Suppression essentially refers to the brain ignoring the visual signal provided by one eye. Let's start with a normal pair of eyes. When the eyes are aligned and pointing towards the same object in space and have an equally clear image, the brain uses small cues to determine the depth, size, shape, etc. of the object and combines the images of each eye together to see.
If one eye has a very blurry image (amblyopia, specifically refractive amblyopia due to an unequal glasses prescription) the brain struggles to combine the images of each eye together into a single image. To compensate, the brain suppresses or ignores visual input from the blurry eye. This same concept occurs if one eye is turned (strabismus or squint). In this example, the brain sees multiple images, which would be confusing. Again, the brain suppresses (ignores) visual input from the deviating eye and utilizes input from the fixating eye.
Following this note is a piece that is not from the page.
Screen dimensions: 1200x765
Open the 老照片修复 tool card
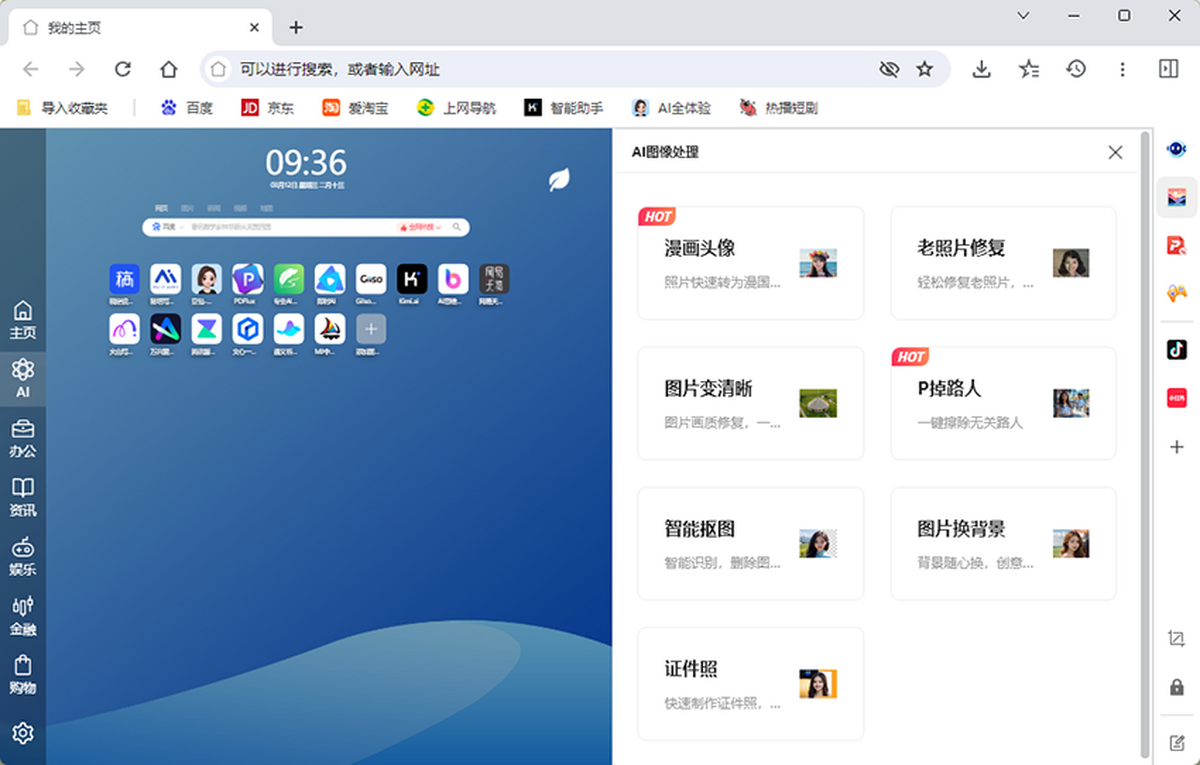[1003, 263]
At its core, suppression is the visual system's method of compensating or adapting for a defect. To avoid the confusion of a blurry image superimposed on a clear image, or seeing two of one image in space, the brain simply ignores the abnormal image. Suppression is rather easily "learned" by the brain at an early age when the visual system has a higher degree of neuroplasticity. In contrast, a patient that suddenly acquires a strabismus or squint later in life may have trouble suppressing and constantly see double.
For amblyopic patients, a critical issue stems from long-term suppression. Suppression can be difficult to "unlearn". One of the key components of visual rehabilitation for patients that have amblyopia or strabismus is to teach the brain to use both eyes together. Tests of suppression check for the presence of suppression and, in some cases, quantify the amount of suppression the visual system is experiencing.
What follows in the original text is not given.